### EXERCISE INPUT
[Start of section]

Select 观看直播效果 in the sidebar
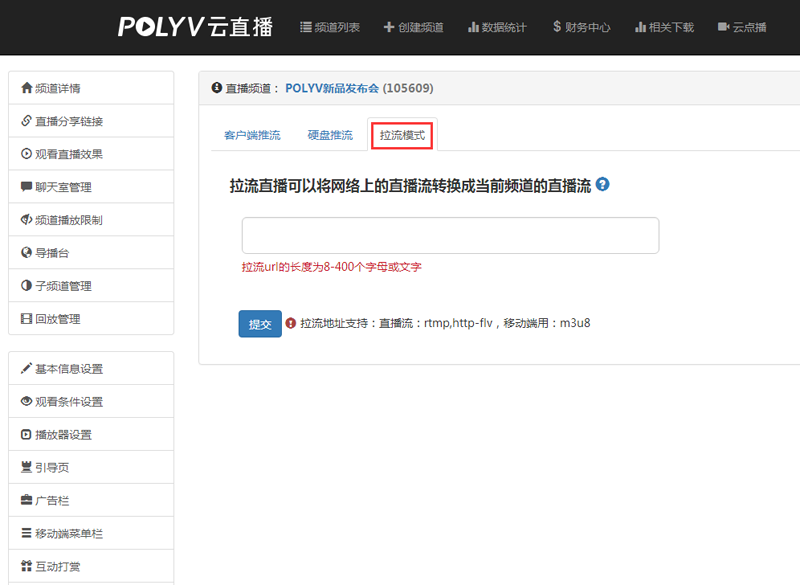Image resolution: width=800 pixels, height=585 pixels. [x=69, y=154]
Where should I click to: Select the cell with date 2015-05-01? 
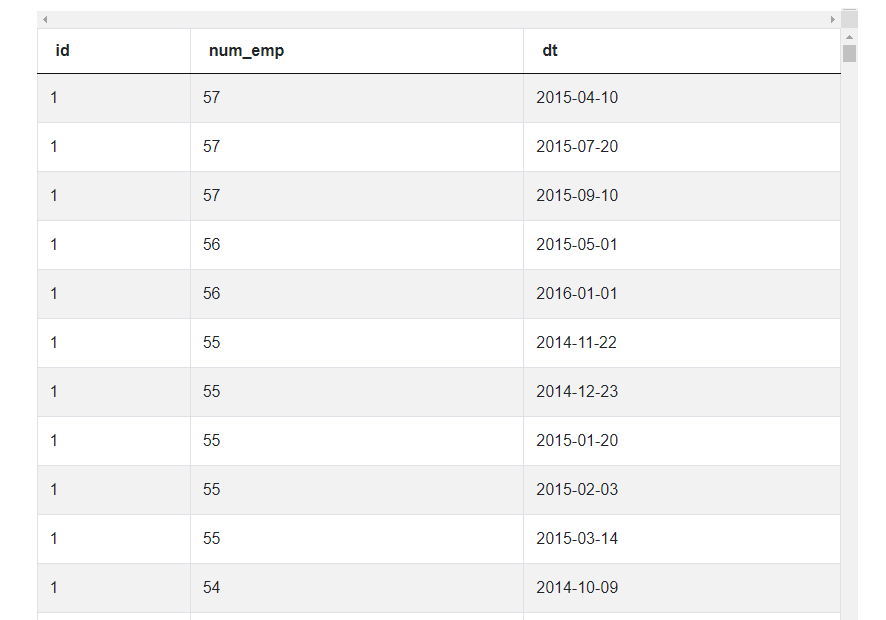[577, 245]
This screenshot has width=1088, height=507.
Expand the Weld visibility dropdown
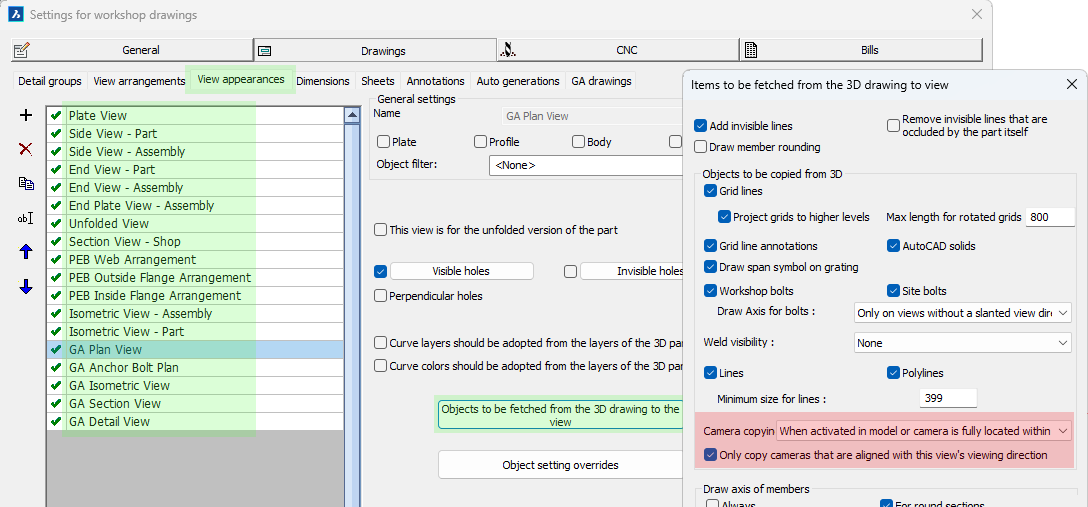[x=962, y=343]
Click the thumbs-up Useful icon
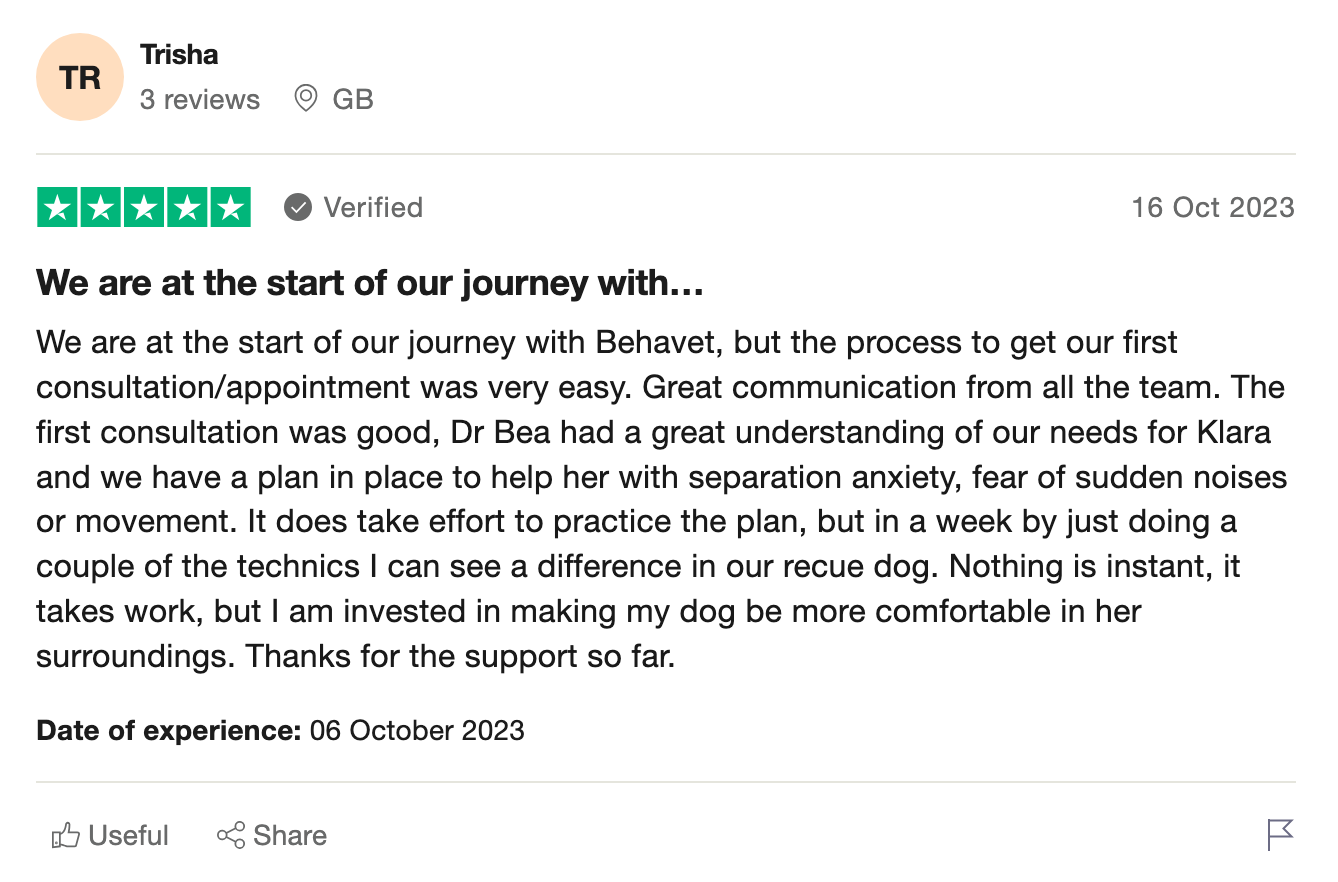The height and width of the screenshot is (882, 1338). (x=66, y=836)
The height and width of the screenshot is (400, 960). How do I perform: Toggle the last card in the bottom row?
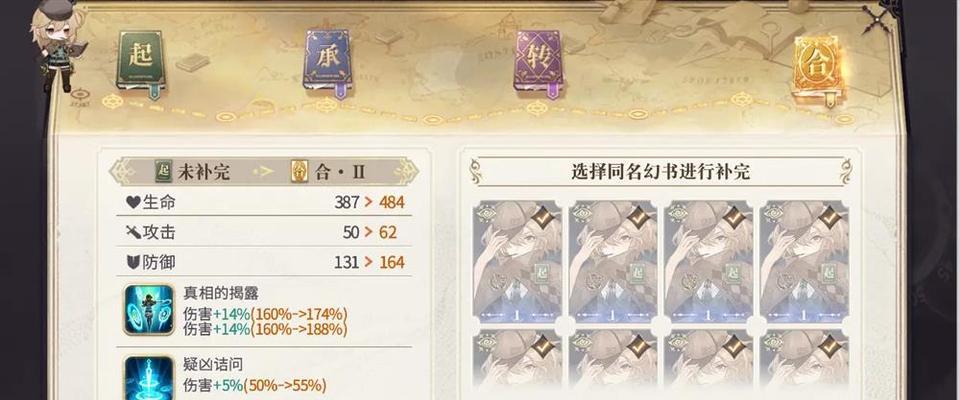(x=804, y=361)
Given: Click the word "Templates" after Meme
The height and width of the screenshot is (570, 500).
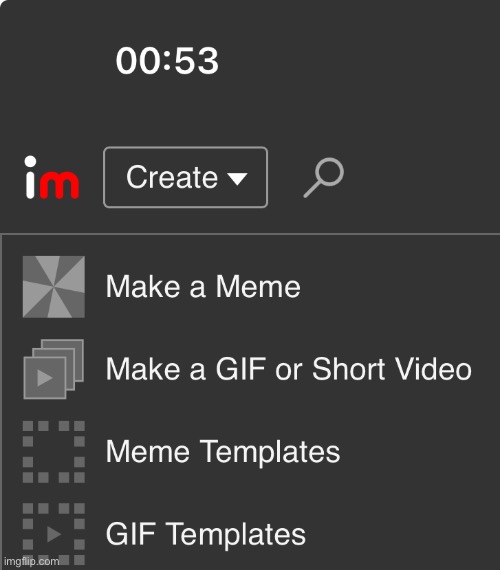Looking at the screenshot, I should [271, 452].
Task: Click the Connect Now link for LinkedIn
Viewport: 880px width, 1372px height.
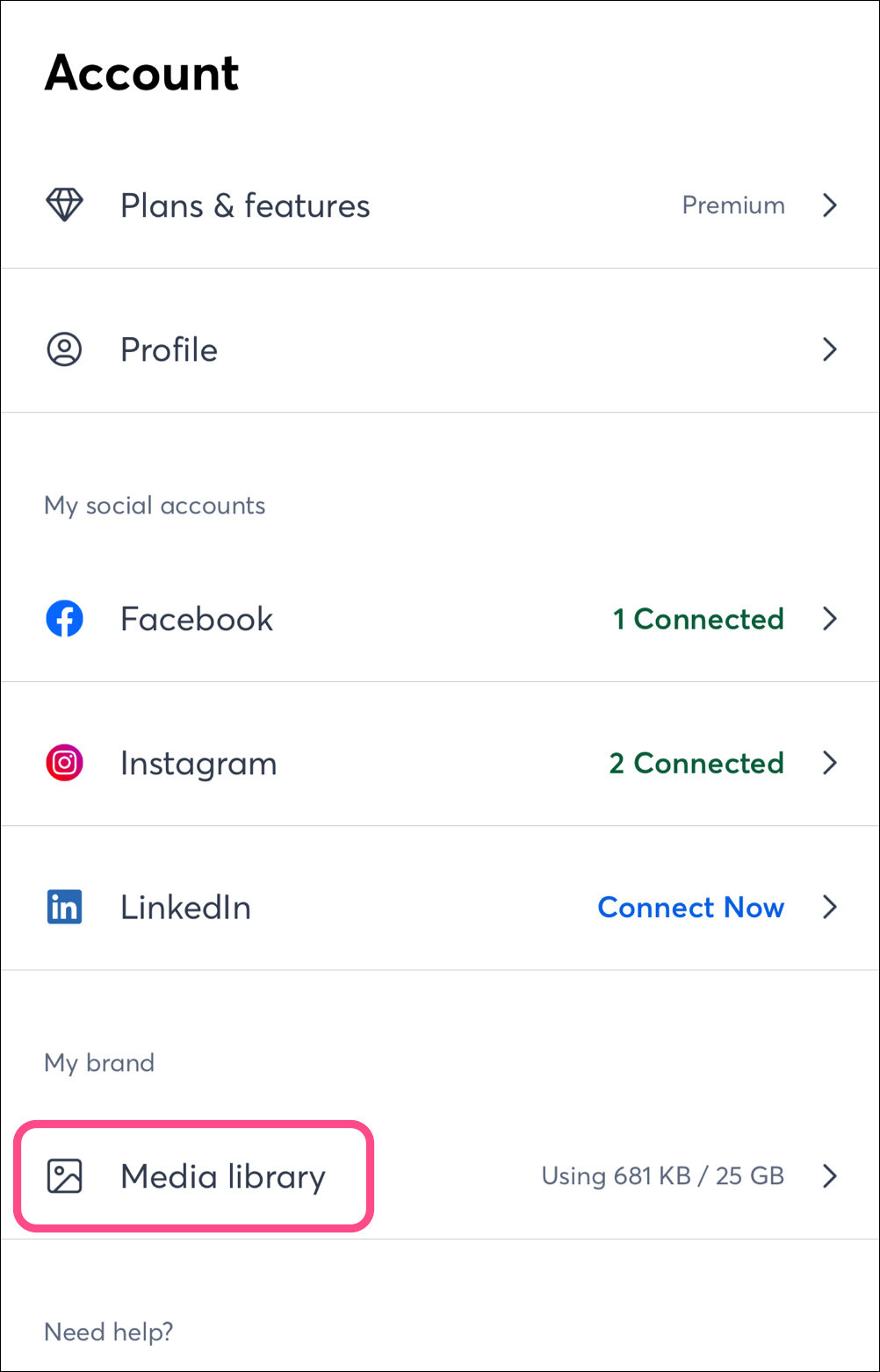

[End of section]

### TASK GOAL
Retype exactly the lines above, starting at the line containing "This screenshot has width=1088, height=507." and ending with the last line, both included; leave out the pictures.

### EXERCISE RESULT
This screenshot has width=1088, height=507.
Expand the Weld visibility dropdown
[x=962, y=343]
Click the thumbs-up Useful icon
The height and width of the screenshot is (882, 1338). (x=66, y=836)
The height and width of the screenshot is (400, 960). How do I perform: Toggle the last card in the bottom row?
(x=804, y=361)
Given: Click the word "Templates" after Meme
The height and width of the screenshot is (570, 500).
Looking at the screenshot, I should [271, 452].
Task: Click the Connect Now link for LinkedIn
Viewport: 880px width, 1372px height.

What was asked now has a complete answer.